## PROBLEM
In the text on Egypt's pharmaceutical industry and TRIPS, which part of the article examines the new Egyptian intellectual property law enacted in June 2002?

## TEXT SECTION
========================
Nermien Al-Ali


The pharmaceutical industry in Egypt is the largest in the Middle East and North Africa (“MENA”) region, and one that has attracted foreign investment despite the fact that Egyptian law has not always provided pharmaceuticals with patent protection. The situation changed with the signing of the Agreement on Trade-Related Aspects of Intellectual Property Rights (“TRIPS agreement” or “TRIPS”), strengthening the interest of the U.S. and other pharmaceutical companies in increasing their investment in Egypt. The Egyptian pharmaceutical industry is currently undergoing many changes spurred by the implementation of TRIPS and the globalization of trade. Many of these changes can be seen through examining the new Intellectual Property Code, which Egypt passed in June 2002 to comply with the provisions of TRIPS. This Article examines the changes in the law and the economic policies of Egypt that pertain to the pharmaceutical industry in light of TRIPS, viewed in the context of the global debates that have revolved around the effects of extending patent protection to pharmaceuticals in the developing countries. Part I of this Article introduces the TRIPS agreement and the conflicting interests of the developed and the developing countries that overshadowed its drafting. Part II outlines TRIPS provisions relating to the protection of pharmaceuticals and sheds light on how the conflicts mentioned in Part I shaped the final version of TRIPS that Members signed in late 1994. This Part also examines the anomalies of TRIPS implementation within the first few years of its coming into effect, leading to the Doha Declaration in 2001. Part III examines the new Egyptian intellectual property law enacted in June 2002 to comply with TRIPS, with particular emphasis on the protection of pharmaceuticals. Part IV takes a closer look at the Egyptian pharmaceutical industry, its size and prospects for growth, as well as the challenges it has to address. The main challenge to the Egyptian government is how to strike a balance between facilitating an open-market policy to promote investment by foreign research-based pharmaceutical companies, while at the same time ensuring adequate public access to essential medicines and promoting the development of the economic and healthcare infrastructures.
========================
## RECORDED DATA
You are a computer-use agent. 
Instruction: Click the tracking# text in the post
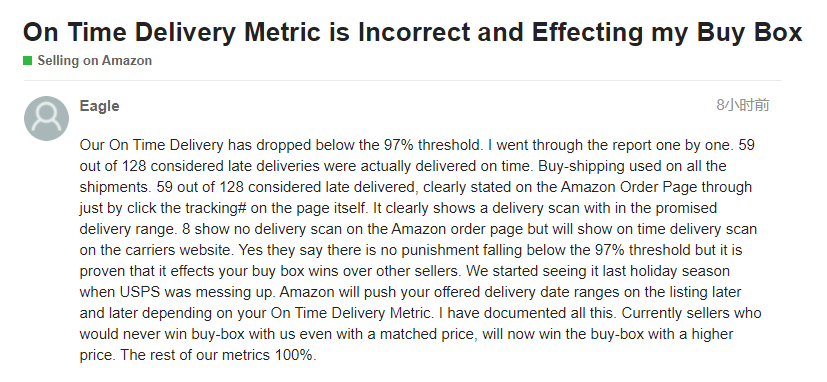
========================
## TASK SOLUTION
Part III